Wer in Zukunft beruflich erfolgreich sein will, muss sich davon verabschieden, dass seine Karriere nur geradeaus und nach oben verlaufen wird. Denn mit flacheren Hierarchien sind auch die Sprossen auf der Erfolgsleiter weniger geworden. Zeit zum Umdenken - aber kein Grund zu verzweifeln.

Besonders im Gespräch mit dem Führungsnachwuchs wird mir häufig die Frage gestellt, welchen Karriereweg man sinnvollerweise einschlagen solle, um schnellstmöglich an die Spitze zu kommen. Ehrlich gesagt, früher ist mir die Beantwortung dieser Frage leichter gefallen. Früher war überhaupt alles einfacher.

Spätestens mit den Krisenjahren hat sich da etwas verändert. Ganze Hierarchien sind flacher geworden oder weggebrochen. In vielen Unternehmen, in denen man früher noch Stufe für Stufe auf derselben Leiter in die Chefetage klettern konnte, gibt es heute nicht einmal mehr die Leiter. Wer heute den Nachwuchs mit Karriereversprechen lockt, der sollte fairerweise auch gleich den Begriff „Karriere“ neu definieren.

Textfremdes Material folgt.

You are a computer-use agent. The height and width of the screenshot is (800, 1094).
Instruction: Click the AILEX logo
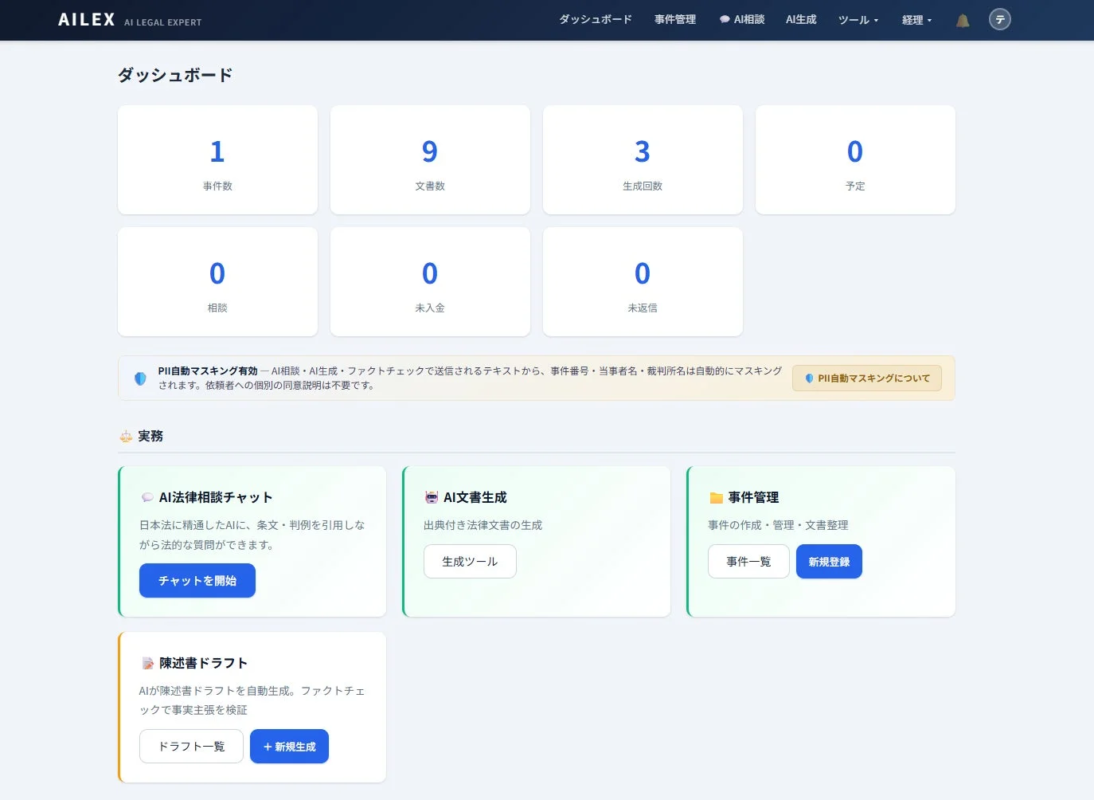85,18
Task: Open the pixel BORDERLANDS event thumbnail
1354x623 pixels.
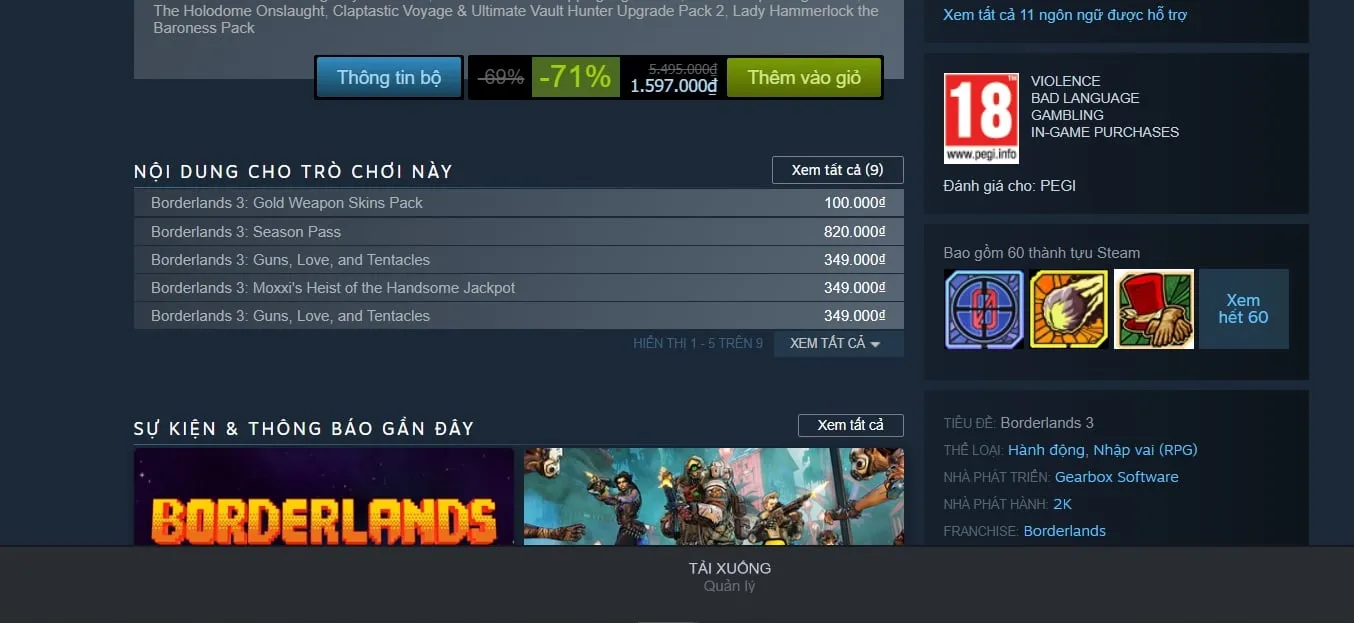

Über den Autor Albrecht von Bonin

Albrecht von Bonin ist einer der profiliertesten Personalberater in der Hospitality Industry. Die Suche und Auswahl von Spitzenkräften, der Einsatz von Interim Managern sowie Management Coaching für Führungskräfte und Unternehmer – das sind die Kernkompetenzen, mit denen VON BONIN und die avb Management Consulting echte Mehrwerte bietet.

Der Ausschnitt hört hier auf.